There are tests that show a genetic predisposition to various benzodiazepines’ potential harm to a patient. When I was reeling and retching and spinning and choking and drowning in my worst benzodiazepine withdrawal months, my very cooperative and forward-thinking doctor, a functional medicine practitioner, ordered genetic tests that were decidedly helpful during my difficult taper off of Klonopin. The genetic testing showed an intolerance to diazepam (Valium). Whether truly genetic or epigenetic, there is something to it. I only wish I had known in advance. Oh, how I wish I had known!

We know the action of a benzodiazepine on a GABAA receptor is somehow observable. We know that detecting a benzodiazepine molecule at the point of contact with a GABAA receptor, followed by the opening of a gated calcium ion channel, with glutamate entering the scene as a contributing factor, too often results in severe illness and disability. It is observable somewhere and somehow. But we humans at this stage of medical history cannot observe the process in the human brain and nervous system because we have limited means for visualization.

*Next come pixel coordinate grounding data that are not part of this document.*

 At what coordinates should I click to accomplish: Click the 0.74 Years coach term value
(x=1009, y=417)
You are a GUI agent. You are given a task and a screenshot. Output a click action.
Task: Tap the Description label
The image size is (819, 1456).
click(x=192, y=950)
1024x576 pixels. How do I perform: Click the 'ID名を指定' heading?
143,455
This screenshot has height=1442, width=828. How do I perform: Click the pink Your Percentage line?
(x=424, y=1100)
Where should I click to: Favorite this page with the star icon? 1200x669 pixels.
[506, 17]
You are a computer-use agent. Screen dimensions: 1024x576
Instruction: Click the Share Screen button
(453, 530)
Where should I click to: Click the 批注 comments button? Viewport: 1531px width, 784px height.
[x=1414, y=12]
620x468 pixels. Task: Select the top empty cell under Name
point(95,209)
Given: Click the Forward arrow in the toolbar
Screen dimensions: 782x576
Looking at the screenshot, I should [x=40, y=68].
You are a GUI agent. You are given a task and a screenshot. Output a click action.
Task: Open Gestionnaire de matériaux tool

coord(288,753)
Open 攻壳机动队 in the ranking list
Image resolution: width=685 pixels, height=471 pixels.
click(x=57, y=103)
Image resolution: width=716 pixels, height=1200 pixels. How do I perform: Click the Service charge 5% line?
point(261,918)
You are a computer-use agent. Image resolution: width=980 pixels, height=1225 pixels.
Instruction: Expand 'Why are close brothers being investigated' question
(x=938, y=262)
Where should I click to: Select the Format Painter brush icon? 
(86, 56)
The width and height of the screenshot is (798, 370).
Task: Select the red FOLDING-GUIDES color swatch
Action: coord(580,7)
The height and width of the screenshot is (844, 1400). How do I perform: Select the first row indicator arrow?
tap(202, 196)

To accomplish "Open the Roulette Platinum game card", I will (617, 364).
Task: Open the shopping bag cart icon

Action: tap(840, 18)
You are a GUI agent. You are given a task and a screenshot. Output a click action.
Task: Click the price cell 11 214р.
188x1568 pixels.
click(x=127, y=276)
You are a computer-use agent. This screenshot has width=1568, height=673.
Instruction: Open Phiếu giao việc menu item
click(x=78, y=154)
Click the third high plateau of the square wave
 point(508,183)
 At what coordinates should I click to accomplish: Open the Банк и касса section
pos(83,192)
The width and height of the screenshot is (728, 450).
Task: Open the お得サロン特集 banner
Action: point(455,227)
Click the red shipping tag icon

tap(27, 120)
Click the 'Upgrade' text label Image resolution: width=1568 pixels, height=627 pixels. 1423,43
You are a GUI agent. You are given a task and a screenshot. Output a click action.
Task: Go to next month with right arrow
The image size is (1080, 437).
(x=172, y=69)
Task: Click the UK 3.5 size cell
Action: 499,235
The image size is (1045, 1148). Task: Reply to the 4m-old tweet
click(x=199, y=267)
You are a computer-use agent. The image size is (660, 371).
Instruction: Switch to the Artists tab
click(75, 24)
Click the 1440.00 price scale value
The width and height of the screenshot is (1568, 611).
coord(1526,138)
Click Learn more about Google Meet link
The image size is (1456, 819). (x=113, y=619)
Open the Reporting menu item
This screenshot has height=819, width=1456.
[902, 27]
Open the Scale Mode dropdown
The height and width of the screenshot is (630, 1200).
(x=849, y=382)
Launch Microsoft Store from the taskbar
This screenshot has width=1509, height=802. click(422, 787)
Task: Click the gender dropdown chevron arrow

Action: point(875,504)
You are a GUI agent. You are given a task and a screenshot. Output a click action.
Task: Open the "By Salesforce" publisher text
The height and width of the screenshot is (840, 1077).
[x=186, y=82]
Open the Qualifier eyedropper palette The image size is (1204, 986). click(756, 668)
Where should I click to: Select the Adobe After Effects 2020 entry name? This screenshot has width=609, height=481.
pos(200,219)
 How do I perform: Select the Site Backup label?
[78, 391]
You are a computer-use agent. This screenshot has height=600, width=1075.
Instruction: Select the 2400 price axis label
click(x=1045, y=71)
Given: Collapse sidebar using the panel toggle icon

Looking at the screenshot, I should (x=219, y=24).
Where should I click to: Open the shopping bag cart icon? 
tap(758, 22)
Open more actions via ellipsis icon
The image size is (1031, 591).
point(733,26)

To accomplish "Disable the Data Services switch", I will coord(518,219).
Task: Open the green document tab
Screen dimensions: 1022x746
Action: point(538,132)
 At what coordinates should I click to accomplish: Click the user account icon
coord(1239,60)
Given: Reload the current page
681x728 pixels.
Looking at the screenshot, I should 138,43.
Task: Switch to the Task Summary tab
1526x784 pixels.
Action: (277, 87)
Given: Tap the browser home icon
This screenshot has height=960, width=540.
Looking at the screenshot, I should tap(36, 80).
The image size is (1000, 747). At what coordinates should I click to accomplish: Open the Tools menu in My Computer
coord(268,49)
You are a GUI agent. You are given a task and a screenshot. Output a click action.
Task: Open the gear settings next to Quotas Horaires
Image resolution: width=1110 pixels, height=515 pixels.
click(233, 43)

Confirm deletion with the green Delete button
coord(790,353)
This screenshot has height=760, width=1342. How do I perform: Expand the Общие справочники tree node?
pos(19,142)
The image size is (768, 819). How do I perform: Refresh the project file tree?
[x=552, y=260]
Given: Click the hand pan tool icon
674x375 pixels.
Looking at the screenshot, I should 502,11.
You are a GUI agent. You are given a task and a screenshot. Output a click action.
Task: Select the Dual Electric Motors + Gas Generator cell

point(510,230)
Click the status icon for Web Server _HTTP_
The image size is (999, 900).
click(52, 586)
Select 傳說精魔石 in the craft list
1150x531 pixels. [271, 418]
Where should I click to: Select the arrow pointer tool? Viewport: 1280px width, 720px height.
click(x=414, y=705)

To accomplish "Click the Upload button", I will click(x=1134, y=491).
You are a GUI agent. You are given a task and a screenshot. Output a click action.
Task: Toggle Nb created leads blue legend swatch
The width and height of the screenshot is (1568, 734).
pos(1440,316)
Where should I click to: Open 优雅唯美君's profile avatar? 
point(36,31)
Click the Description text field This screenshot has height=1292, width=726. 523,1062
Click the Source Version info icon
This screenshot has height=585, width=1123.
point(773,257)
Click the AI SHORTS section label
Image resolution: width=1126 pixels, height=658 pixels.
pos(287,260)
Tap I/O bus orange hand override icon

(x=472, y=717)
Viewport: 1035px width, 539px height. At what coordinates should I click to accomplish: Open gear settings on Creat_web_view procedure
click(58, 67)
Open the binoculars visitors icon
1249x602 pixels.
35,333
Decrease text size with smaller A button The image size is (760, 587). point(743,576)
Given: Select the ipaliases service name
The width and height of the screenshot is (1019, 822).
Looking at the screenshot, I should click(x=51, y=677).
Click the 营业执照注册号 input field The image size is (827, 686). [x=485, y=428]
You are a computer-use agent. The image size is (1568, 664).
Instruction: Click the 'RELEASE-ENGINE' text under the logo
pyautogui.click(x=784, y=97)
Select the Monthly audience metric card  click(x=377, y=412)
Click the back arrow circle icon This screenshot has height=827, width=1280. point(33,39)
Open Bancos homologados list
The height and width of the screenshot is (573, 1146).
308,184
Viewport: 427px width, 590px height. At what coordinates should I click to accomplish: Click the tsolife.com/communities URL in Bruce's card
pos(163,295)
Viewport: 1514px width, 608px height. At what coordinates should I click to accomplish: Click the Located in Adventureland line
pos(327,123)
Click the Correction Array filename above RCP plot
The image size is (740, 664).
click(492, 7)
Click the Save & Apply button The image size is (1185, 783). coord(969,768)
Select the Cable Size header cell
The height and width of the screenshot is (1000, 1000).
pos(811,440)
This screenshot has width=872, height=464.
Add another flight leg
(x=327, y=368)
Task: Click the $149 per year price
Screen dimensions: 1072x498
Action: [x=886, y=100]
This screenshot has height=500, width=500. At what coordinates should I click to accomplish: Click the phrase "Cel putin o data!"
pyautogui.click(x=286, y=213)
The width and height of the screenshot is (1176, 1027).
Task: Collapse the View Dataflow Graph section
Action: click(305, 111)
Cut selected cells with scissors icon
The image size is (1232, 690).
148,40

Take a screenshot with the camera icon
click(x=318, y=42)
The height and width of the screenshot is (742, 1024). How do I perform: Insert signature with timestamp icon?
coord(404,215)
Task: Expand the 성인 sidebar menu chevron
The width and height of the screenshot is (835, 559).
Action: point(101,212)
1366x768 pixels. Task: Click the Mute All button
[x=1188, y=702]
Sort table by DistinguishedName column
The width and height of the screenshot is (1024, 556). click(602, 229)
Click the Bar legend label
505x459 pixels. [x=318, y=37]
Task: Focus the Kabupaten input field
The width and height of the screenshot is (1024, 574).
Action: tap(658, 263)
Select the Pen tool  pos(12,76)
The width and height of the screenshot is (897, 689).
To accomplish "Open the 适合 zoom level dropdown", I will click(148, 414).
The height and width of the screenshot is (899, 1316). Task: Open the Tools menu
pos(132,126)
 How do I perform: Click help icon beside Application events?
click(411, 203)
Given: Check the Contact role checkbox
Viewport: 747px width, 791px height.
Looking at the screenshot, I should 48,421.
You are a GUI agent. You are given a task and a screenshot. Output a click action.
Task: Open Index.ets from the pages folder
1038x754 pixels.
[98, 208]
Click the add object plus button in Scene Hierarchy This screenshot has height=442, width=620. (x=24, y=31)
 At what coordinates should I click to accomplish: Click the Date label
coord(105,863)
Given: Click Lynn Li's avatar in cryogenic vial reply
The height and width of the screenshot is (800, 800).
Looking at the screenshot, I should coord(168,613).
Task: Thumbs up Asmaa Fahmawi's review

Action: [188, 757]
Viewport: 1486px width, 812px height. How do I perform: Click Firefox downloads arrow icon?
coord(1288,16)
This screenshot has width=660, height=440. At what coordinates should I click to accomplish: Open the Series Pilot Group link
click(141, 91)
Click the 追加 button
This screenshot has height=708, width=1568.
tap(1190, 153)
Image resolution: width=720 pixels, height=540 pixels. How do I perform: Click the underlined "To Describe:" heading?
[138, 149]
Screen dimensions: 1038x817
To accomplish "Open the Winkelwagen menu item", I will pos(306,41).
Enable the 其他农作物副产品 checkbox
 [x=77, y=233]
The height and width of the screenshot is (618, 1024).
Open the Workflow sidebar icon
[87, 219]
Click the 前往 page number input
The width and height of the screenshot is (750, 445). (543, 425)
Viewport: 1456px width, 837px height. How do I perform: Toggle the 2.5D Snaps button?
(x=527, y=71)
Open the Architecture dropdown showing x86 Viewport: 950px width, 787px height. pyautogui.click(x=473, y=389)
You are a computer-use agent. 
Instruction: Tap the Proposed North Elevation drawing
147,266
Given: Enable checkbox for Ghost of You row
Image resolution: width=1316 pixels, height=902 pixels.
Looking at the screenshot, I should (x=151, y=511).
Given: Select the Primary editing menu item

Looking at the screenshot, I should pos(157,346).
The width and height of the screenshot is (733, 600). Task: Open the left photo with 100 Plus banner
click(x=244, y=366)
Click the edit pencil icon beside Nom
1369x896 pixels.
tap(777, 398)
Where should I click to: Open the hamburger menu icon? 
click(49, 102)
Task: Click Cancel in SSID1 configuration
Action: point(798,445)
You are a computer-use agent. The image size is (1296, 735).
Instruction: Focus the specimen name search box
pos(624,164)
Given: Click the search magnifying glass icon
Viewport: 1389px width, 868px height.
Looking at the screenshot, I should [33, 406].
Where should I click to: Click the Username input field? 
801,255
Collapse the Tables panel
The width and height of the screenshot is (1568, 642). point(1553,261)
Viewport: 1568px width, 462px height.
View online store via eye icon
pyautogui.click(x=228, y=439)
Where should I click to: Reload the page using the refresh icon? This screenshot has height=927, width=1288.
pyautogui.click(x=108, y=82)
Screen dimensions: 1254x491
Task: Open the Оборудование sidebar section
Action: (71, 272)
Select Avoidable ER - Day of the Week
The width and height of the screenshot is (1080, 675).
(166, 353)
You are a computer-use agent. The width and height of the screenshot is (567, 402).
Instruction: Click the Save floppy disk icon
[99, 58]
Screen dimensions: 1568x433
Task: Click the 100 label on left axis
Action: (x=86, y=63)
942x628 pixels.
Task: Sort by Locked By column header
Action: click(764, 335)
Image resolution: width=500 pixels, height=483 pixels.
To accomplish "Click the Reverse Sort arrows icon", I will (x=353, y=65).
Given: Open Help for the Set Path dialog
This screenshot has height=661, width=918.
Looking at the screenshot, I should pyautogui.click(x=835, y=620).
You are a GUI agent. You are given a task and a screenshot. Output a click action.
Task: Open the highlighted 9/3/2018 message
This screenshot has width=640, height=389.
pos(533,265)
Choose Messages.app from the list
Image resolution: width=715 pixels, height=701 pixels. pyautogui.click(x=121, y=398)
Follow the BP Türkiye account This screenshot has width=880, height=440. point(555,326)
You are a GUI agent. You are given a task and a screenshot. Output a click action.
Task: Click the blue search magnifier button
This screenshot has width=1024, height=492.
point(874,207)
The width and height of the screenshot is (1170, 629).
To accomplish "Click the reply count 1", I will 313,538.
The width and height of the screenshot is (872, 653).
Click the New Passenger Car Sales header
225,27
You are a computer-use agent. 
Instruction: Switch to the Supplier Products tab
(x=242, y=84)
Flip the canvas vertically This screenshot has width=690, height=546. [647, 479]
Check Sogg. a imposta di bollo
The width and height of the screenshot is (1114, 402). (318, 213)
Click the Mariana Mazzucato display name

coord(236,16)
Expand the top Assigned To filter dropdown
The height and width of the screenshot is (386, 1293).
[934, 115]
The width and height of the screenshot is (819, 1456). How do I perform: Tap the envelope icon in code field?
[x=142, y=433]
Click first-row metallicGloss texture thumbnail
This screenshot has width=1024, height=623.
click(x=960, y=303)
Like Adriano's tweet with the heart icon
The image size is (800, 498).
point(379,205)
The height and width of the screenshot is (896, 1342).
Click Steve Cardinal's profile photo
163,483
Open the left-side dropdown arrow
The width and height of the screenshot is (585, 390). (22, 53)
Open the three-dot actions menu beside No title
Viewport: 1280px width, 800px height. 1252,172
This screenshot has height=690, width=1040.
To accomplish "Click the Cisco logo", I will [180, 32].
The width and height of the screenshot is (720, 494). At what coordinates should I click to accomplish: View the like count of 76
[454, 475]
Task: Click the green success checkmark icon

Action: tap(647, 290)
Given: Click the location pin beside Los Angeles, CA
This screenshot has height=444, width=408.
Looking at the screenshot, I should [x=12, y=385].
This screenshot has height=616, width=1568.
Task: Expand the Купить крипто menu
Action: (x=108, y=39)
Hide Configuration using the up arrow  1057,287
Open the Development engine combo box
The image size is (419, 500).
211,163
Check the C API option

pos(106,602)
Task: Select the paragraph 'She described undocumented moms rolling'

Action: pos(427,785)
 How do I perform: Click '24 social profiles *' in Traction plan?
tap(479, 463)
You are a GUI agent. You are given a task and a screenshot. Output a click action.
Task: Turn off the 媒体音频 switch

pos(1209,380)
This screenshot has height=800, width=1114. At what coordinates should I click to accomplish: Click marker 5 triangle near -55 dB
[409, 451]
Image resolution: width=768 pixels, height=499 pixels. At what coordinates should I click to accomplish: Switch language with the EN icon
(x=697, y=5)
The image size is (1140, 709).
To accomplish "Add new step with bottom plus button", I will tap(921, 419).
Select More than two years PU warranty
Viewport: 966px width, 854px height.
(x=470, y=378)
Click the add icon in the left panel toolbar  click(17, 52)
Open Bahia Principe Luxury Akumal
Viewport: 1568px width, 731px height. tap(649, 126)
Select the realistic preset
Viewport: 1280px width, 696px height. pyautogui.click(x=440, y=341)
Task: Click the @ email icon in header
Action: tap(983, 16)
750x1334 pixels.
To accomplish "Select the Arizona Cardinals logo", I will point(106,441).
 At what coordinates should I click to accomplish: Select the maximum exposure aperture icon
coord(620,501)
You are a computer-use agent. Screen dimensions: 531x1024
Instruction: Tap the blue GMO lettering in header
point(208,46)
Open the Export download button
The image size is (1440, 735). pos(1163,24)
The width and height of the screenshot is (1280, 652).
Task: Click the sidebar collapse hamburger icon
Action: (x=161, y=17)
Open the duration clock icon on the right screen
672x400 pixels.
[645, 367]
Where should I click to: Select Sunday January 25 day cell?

And we victims, just about half of us prescribed a benzo long-term (more then 2-3 weeks) suffer because those who do not have the humility to say “I don’t know,” “I can’t really see,” instead use their limited knowledge to harm us. Take another pill. And maybe another. You have mental health issues. Yadda yadda yadda.

Most doctors do not believe us, the benzodiazepine victims, especially those of us who present them with the facts of benzodiazepine injury. Replying in kind, I don’t believe most prescribers anymore. And that is based on observable benzodiazepine history truth.